The GPU clusters consists of three partition, cpu, study, and gpu with 23 nodes in total. assistant-[1:4] belong to the cpu partition, servant-[1:5] and worker-[1:3] to the study partition and all worker-* to the gpu partition. The configuration is listed in the following table.

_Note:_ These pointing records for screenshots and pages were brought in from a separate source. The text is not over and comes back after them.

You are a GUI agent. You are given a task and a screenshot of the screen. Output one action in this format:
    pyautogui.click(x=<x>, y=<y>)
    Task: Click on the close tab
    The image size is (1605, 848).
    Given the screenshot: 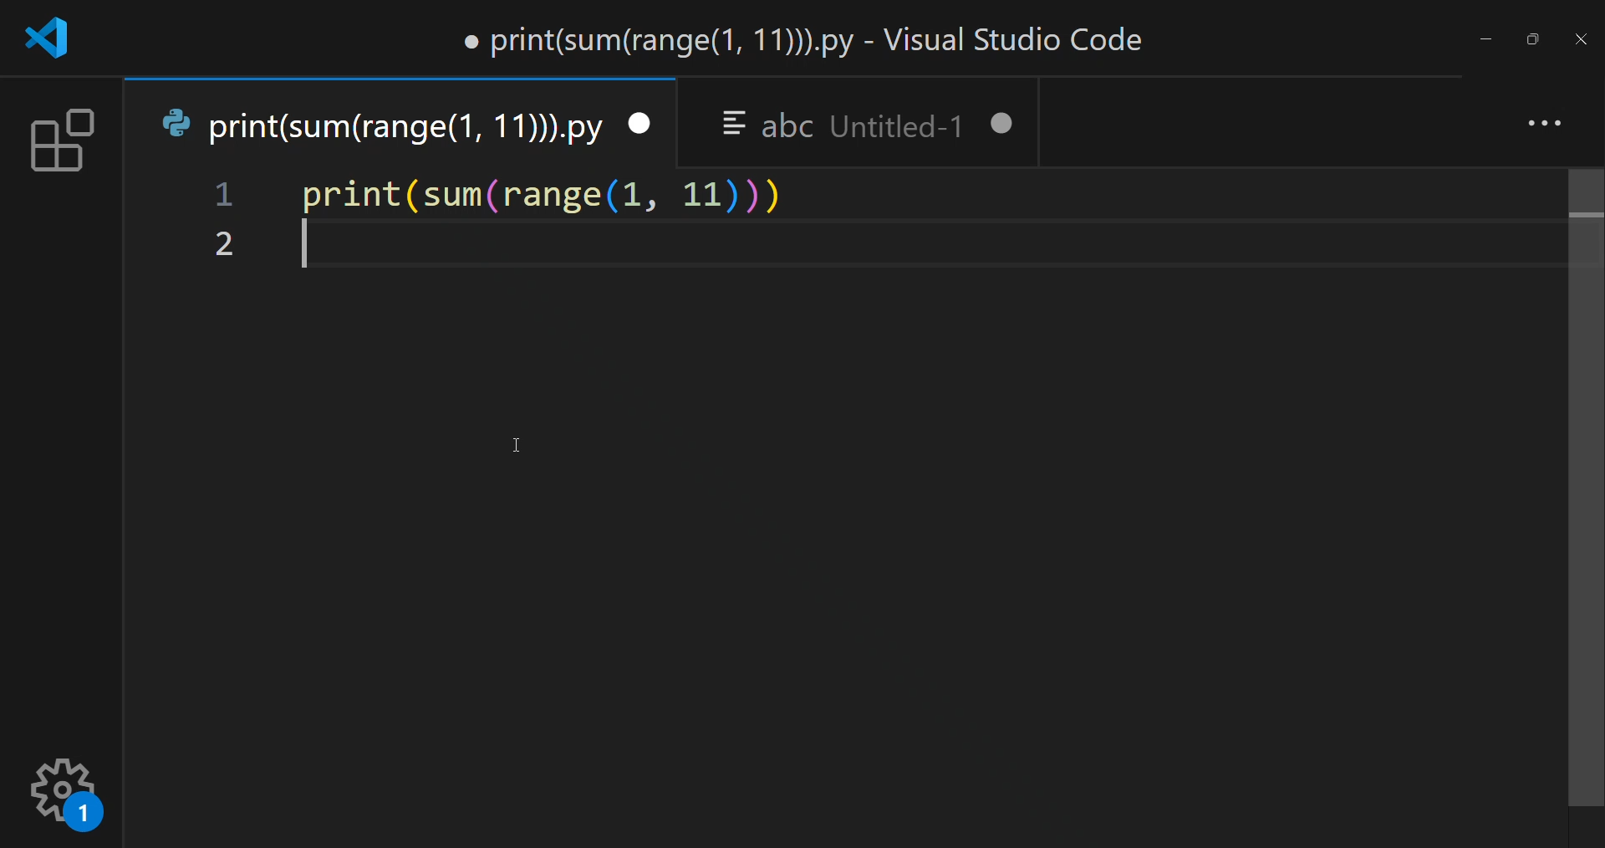 What is the action you would take?
    pyautogui.click(x=1006, y=126)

| Hostname | Partition | CPU-Cores | RAM | GPU | VRAM per GPU | TMP |
|---|---|---|---|---|---|---|
| assistant-[1:4] | cpu | 64 | 443 GB | 0 GB | ||
| servant-1 | study | 2 x 20 | 216 GB | 2 x Tesla P-100 | 16 GB | 800 GB |
| servant-2 | study | 2 x 20 | 216 GB | 2 x Tesla P-100 | 16 GB | 800 GB |
| servant-4 | study | 2 x 20 | 108 GB | 2 x GTX 1080 TI | 11 GB | 400 GB |
| servant-5 | study | 2 x 20 | 108 GB | 2 x GTX 1080 TI | 11 GB | 400 GB |
| worker-[1:3] | study | 2 x 60 | 443 GB | 4 x NVIDIA A40 | 46 GB | 1000 GB |
| worker-[1:11] | gpu | 120 | 443 GB | 4 x NVIDIA A40 | 46 GB | 1000 GB |
| worker-[12:14] | gpu | 180 | 672 GB | 2 x NVIDIE H200 | 140 GB | 1000 GB |
| worker-15 | gpu | 180 | 672 GB | 3 x NVIDIE H200 | 140 GB | 1000 GB |
It might be that we reconfigure the nodes temporarily. You can see the running configuration using the following commands:
> scontrol show partitions
> scontrol show nodes
We had to shutdown or reboot some nodes by time-to-time. Typically, we will drain just a few compute nodes such that the cluster can be used without any interrupt. If so, we will block those nodes and create a reservation.
If you wonder why some nodes are idling (see sinfo -N) and your job is not scheduled to one of these nodes, you can see all reservations using
scontrol show reservations
All compute nodes have non-persistent local storage. Using --tmp in your sbatch script, will create an empty folder in /local/slurmjobs/$SLURM_JOB_ID as well a new environment variable $SLURM_JOB_TMP with exact this path. This folder can be used as a temporal storage for the running job, e.g. for loaded models, checkpoint, datasets, etc.